Kiyonari Shibata

Medal record

Men's athletics

Representing Japan

East Asian Games

Asian Athletics Championships

= Kiyonari Shibata =

Japanese middle-distance runner

Kiyonari Shibata (柴田 清成; born 27 March 1973) is a Japanese former track and field athlete and middle-distance runner.

He is the current Japanese record holder for the mile run, with a personal best of 3:58.89 minutes. His time, set on 11 May 1996, made him the second Japanese man to run a sub-four-minute mile, after Takashi Ishii, who had done so nearly twenty years earlier in 1977. Shibata's 1500 metres best of 3:39.45 minutes is also among the best times for the event by a Japanese, behind Fumikazu Kobayashi and Ishii.

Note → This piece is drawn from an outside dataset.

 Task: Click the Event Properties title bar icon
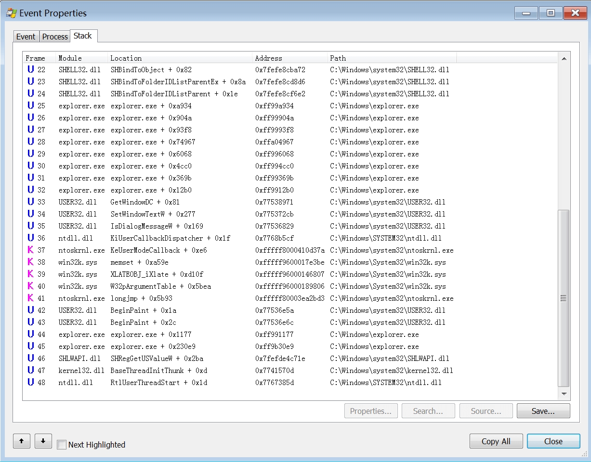click(11, 13)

Despite his breaking a long-standing national record, Shibata only won at the Japan Championships in Athletics on one occasion, taking the 1500 m title in 1997. That same year he won a gold medal in the event at the East Asian Games in a then games record time of 3:49.90 minutes. The following year he won the second and final international medal of his career at the 1998 Asian Athletics Championships by finishing as runner-up behind multiple Asian champion Mohamed Suleiman. He also ran at the 1998 Asian Games and placed seventh in the 1500 m final.

He represented his home region, Toyama Prefecture, twice at the All-Japan Interprefectural Ekiden Championships.